Exercise –
From the records below, output exactly the lines running from the line containing "Instruction: Click the 558124" through the line containing "The width and height of the screenshot is (640, 480).", and no others.

(Dataset records)
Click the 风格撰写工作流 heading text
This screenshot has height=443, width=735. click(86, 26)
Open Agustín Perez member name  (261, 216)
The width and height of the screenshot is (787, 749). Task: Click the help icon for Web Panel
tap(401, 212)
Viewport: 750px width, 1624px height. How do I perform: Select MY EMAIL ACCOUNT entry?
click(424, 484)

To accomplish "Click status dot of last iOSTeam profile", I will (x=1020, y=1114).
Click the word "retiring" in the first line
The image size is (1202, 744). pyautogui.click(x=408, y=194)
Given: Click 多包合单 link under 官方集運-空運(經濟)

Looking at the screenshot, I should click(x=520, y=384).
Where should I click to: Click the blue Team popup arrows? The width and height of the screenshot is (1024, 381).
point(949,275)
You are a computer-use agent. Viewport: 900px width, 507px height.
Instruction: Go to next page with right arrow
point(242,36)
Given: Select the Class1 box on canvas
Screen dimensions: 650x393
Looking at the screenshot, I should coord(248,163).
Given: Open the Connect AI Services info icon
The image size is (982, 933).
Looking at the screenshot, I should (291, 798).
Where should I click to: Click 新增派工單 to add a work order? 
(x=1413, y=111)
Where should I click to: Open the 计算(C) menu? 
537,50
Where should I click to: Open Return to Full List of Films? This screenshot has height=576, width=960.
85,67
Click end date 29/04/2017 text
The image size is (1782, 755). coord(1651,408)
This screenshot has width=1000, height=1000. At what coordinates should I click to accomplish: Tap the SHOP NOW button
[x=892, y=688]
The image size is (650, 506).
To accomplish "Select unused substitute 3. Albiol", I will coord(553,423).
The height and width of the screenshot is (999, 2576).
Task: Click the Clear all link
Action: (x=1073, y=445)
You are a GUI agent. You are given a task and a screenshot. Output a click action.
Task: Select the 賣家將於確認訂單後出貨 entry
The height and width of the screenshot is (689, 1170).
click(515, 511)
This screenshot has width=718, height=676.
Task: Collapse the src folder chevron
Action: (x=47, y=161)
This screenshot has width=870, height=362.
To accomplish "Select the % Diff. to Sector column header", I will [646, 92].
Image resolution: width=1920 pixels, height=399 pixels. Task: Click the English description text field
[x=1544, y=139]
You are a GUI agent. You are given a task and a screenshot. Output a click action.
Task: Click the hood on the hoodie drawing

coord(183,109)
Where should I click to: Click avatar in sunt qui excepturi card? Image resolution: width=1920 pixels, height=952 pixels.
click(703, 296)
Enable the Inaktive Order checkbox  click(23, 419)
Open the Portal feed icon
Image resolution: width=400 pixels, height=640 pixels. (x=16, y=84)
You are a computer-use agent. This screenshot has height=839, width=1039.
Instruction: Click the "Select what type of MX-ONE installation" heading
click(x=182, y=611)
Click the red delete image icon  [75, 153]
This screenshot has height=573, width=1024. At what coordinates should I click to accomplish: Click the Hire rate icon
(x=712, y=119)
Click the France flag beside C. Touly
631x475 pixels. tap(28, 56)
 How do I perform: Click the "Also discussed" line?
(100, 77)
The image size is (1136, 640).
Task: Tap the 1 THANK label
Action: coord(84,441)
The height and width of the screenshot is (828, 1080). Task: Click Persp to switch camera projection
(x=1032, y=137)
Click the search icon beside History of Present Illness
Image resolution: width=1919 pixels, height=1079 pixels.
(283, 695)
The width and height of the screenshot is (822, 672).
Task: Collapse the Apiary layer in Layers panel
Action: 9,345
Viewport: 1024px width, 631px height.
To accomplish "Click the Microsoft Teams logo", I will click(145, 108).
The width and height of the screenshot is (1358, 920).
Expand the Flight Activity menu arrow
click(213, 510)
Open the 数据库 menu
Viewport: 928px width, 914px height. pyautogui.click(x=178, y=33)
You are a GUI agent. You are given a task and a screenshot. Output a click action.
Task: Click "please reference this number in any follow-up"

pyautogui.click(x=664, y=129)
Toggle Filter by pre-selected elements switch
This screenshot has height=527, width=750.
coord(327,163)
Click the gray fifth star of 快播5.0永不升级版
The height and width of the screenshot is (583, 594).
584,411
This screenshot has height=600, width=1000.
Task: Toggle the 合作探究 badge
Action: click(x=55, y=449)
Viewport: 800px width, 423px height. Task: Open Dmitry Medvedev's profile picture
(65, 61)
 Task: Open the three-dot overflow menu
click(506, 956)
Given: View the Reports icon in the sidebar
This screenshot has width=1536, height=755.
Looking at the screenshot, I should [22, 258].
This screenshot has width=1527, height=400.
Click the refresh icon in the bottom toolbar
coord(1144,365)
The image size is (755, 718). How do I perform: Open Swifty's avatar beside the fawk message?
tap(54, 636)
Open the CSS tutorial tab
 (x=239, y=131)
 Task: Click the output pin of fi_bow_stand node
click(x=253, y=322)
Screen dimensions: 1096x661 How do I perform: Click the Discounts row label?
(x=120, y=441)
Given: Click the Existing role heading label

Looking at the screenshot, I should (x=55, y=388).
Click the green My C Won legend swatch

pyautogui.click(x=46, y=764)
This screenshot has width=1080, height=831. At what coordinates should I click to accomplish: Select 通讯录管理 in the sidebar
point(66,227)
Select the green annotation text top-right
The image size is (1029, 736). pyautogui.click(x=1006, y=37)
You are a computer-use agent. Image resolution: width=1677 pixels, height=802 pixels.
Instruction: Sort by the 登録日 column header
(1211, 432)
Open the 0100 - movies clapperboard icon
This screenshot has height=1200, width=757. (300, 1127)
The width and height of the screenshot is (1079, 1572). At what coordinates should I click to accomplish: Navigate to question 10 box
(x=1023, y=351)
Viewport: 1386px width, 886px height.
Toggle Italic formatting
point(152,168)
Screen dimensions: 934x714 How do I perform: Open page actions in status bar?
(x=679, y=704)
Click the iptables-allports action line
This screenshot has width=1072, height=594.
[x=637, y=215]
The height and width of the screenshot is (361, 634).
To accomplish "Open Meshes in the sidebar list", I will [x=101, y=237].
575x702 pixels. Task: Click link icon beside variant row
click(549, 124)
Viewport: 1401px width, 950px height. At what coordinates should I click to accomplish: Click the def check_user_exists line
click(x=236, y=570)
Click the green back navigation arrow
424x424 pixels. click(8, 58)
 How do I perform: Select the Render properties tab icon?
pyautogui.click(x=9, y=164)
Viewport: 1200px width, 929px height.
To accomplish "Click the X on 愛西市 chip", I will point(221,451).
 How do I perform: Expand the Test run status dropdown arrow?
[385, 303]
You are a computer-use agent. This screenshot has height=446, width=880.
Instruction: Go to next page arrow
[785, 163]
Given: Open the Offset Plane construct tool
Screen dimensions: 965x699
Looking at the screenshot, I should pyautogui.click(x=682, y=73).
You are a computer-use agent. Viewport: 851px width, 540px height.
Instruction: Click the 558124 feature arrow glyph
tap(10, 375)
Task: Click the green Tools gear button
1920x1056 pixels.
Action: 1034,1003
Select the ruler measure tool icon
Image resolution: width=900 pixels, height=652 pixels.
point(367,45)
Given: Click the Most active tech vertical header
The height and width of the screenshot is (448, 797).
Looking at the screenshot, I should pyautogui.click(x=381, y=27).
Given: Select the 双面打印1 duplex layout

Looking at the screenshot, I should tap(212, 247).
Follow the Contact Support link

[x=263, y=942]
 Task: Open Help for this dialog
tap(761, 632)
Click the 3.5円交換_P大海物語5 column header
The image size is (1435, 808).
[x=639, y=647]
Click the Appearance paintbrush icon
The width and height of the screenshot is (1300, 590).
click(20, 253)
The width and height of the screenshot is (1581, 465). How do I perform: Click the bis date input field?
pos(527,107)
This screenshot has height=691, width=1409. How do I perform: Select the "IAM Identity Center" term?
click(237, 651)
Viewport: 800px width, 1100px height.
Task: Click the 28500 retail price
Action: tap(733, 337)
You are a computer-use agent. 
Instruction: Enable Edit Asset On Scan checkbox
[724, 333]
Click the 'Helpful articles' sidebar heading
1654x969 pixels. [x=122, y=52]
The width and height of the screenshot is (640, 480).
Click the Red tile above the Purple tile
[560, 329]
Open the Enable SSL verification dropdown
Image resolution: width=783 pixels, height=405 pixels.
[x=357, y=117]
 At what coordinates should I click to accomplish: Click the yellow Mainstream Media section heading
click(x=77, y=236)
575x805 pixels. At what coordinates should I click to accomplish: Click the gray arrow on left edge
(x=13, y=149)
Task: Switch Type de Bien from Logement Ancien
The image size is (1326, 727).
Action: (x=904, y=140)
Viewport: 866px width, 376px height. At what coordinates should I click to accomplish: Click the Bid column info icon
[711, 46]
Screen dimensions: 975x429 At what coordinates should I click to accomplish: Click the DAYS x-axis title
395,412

Task response –
Instruction: Click the 558124 feature arrow glyph
tap(10, 375)
Task: Click the green Tools gear button
1920x1056 pixels.
Action: 1034,1003
Select the ruler measure tool icon
Image resolution: width=900 pixels, height=652 pixels.
point(367,45)
Given: Click the Most active tech vertical header
The height and width of the screenshot is (448, 797).
Looking at the screenshot, I should pyautogui.click(x=381, y=27).
Given: Select the 双面打印1 duplex layout

Looking at the screenshot, I should tap(212, 247).
Follow the Contact Support link

[x=263, y=942]
 Task: Open Help for this dialog
tap(761, 632)
Click the 3.5円交換_P大海物語5 column header
The image size is (1435, 808).
[x=639, y=647]
Click the Appearance paintbrush icon
The width and height of the screenshot is (1300, 590).
click(20, 253)
The width and height of the screenshot is (1581, 465). How do I perform: Click the bis date input field?
pos(527,107)
This screenshot has height=691, width=1409. How do I perform: Select the "IAM Identity Center" term?
click(237, 651)
Viewport: 800px width, 1100px height.
Task: Click the 28500 retail price
Action: tap(733, 337)
You are a computer-use agent. 
Instruction: Enable Edit Asset On Scan checkbox
[724, 333]
Click the 'Helpful articles' sidebar heading
1654x969 pixels. [x=122, y=52]
The width and height of the screenshot is (640, 480).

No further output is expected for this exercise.